Les anciennes frontières du Canada français s'étendaient de l'Acadie jusqu'aux Grands Lacs et la vallée de l'Ohio. Dès lors, toute la zone des Grands Lacs en fut détachée et érigée en « Territoire indien ». La Proclamation royale de 1763 reconnaissait aussi l'existence du droit des autochtones et désignait la Couronne anglaise comme protectrice de ce droit. En réalité, si les Britanniques « abandonnèrent » aux autochtones la plus grande partie du territoire conquis, c'est qu'ils ne pouvaient pas en assurer la défense. Aussi bien laisser temporairement les territoires incontrôlables aux autochtones.

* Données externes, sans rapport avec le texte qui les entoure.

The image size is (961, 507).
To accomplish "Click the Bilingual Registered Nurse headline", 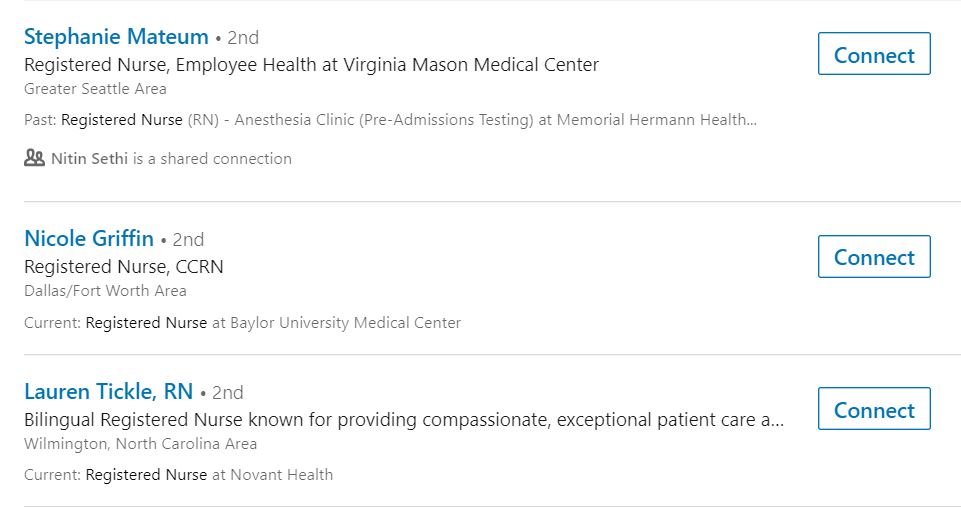I will (x=403, y=420).
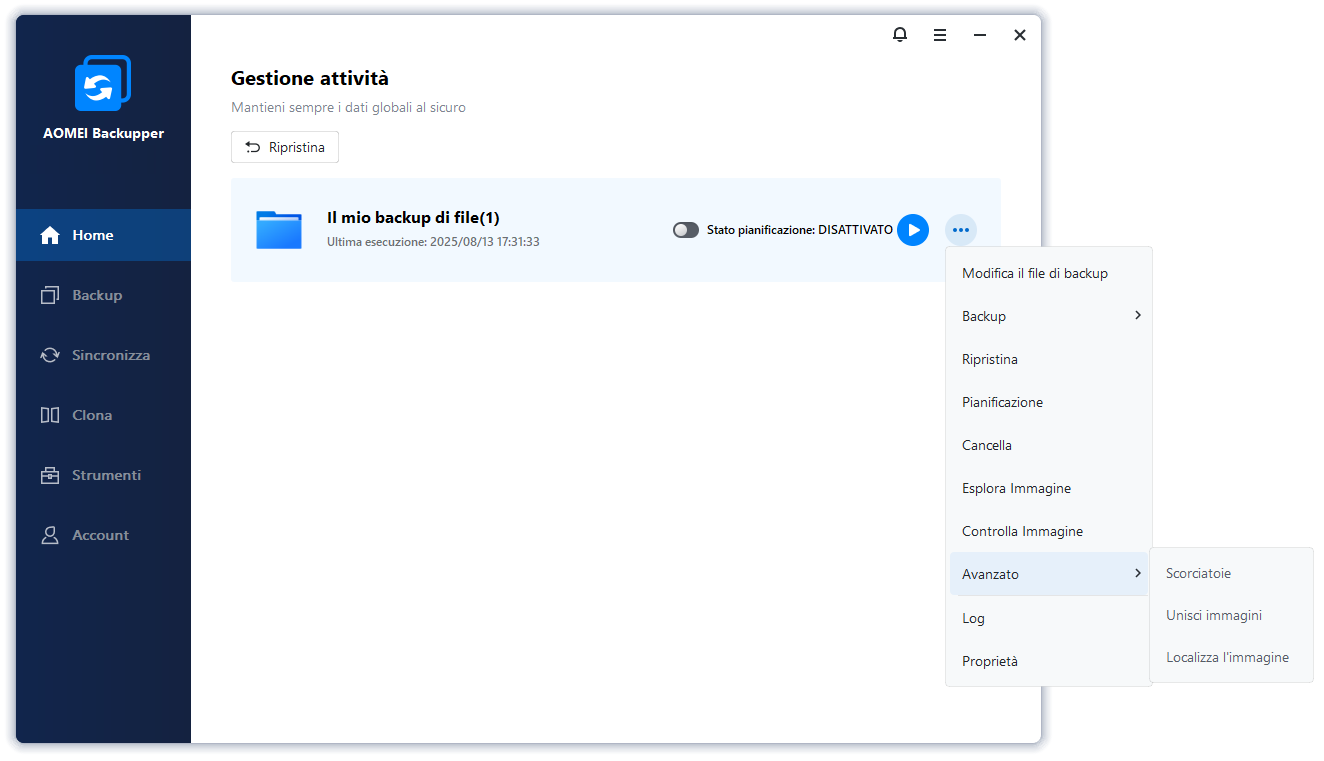
Task: Open the hamburger menu icon
Action: coord(940,35)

De toute façon, les autorités coloniales savaient déjà que cette situation ne pouvait être que provisoire et que, avec l'immigration éventuelle de colons anglais, il serait plus facile de déloger ces alliés devenus trop encombrants. Il fallait aussi limiter l'expansion vers l'ouest des Treize Colonies américaines, afin de favoriser les surplus de population vers le nord : le Québec et la Nouvelle-Écosse (qui englobait alors le Nouveau-Brunswick et l'île du Prince-Édouard).

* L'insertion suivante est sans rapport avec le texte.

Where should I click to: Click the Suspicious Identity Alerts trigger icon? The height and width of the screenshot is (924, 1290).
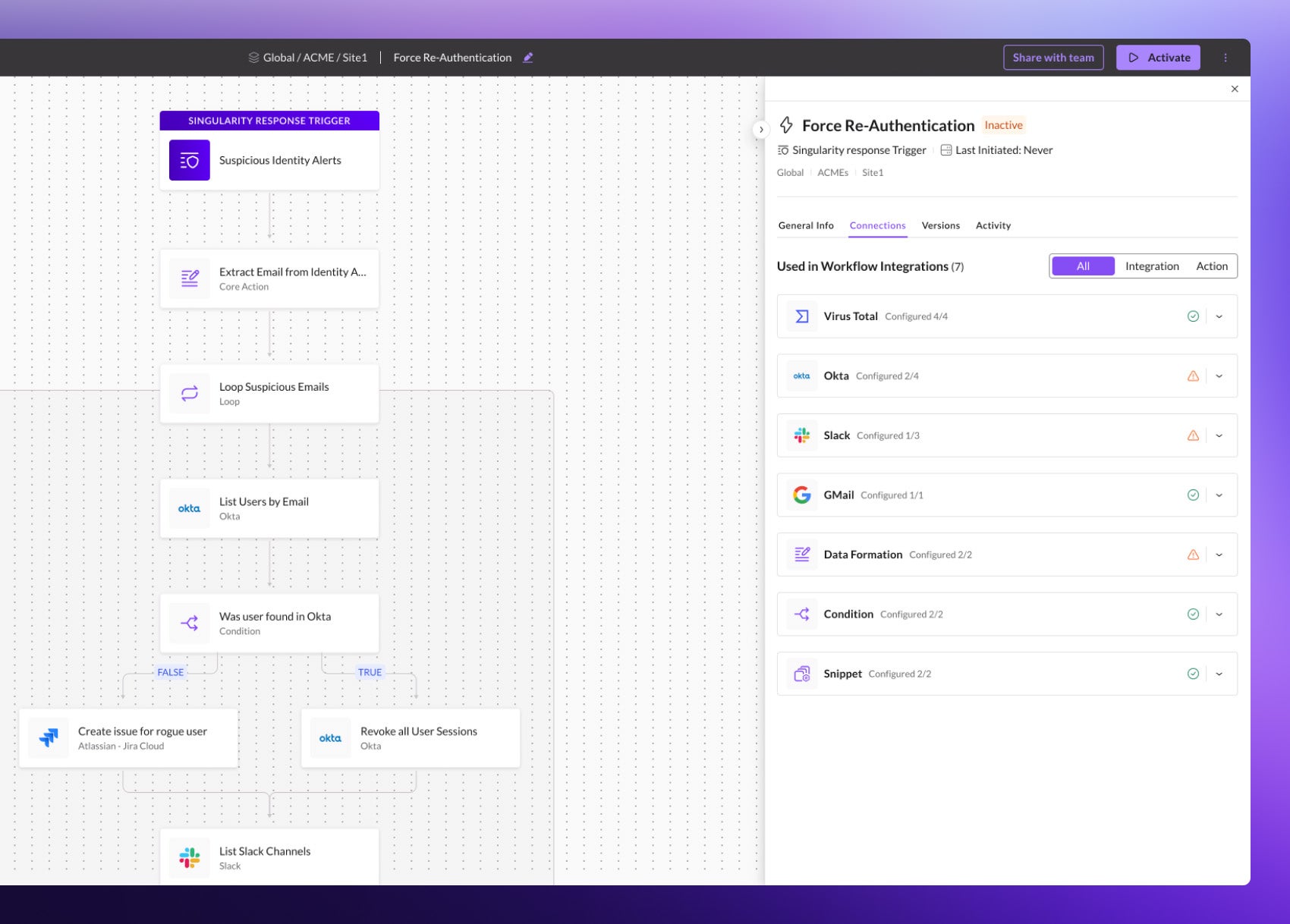coord(189,160)
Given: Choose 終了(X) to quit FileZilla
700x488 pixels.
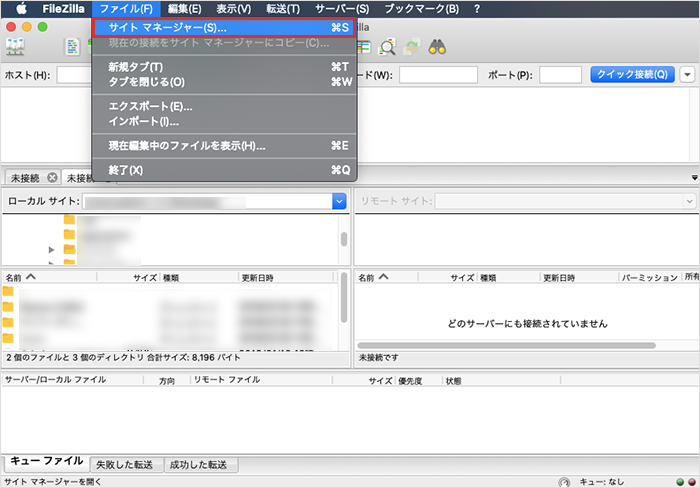Looking at the screenshot, I should point(125,170).
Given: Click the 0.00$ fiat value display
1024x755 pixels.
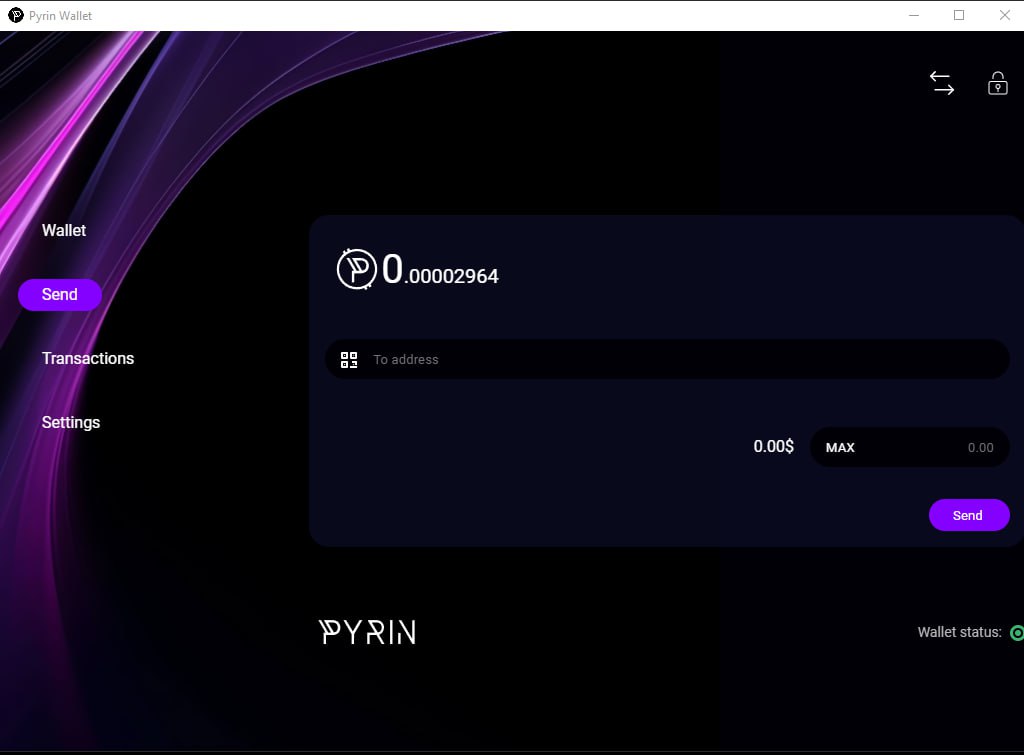Looking at the screenshot, I should 772,447.
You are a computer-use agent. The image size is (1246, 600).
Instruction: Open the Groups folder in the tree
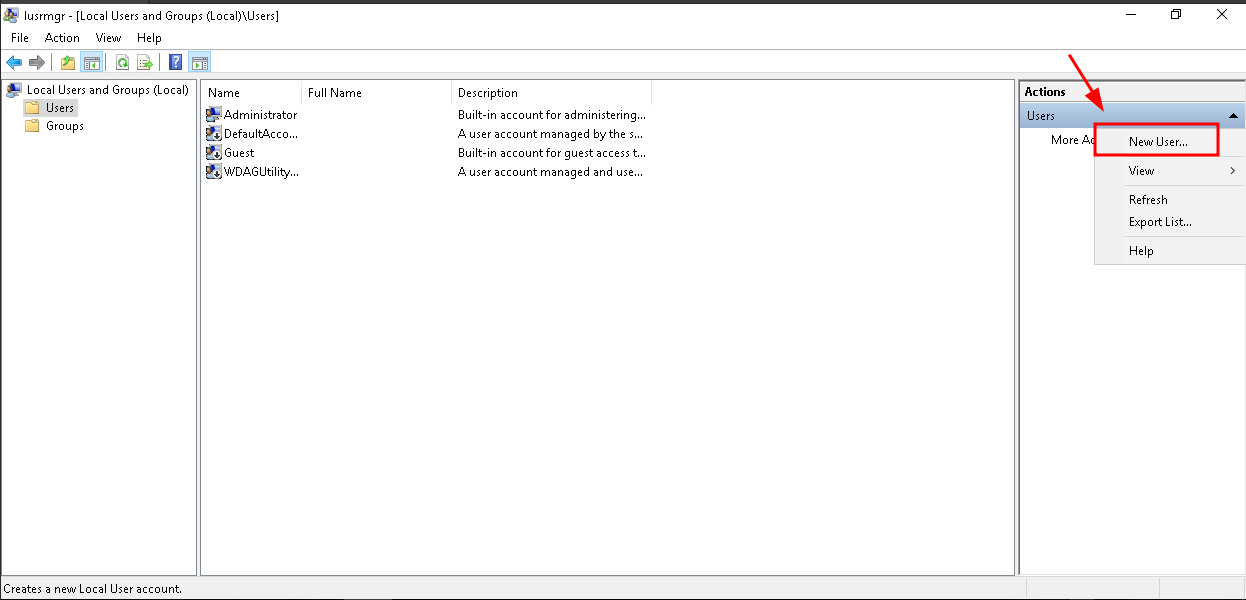coord(64,126)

Acte de Québec de 1774 et dualité linguistique

Devant les difficultés et le climat qui se détérioraient dans les colonies anglaises de la Nouvelle-Angleterre, le gouvernement britannique devait prendre des mesures afin d'éviter que se propagent les tendances autonomistes dans ses colonies du Nord. Pour sa part, le gouverneur de la « province de Québec », Guy Carleton, un aristocrate anglo-irlandais, ne semblait guère avoir une grande confiance envers les Canadiens, du moins si l'on en juge par ces propos : « J'ose croire que, si nous pouvions compter sur la population, nous pourrions tenir la place. Mais nous avons tant d'ennemis chez ce peuple sot trompé par des traîtres. »

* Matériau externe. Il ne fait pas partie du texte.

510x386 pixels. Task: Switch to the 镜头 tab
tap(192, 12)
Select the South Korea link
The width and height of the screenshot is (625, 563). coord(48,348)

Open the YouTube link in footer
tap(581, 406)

Malgré son peu d'enthousiasme, le gouverneur Carleton recommanda à Londres de prendre des dispositions afin de s'assurer la fidélité des Canadiens en cas de conflit avec les Treize Colonies. C'est que le pragmatisme politique prévalut; le gouverneur Carleton jugea préférable de prendre position en faveur des Canadiens plutôt que pour les marchands anglais. Il devint même, à certains égards, sympathique à la cause des Canadiens. Il finit par tolérer que les affaires judiciaires impliquant des Canadiens soient jugées selon les lois françaises et que des catholiques puissent accéder à des fonctions officielles.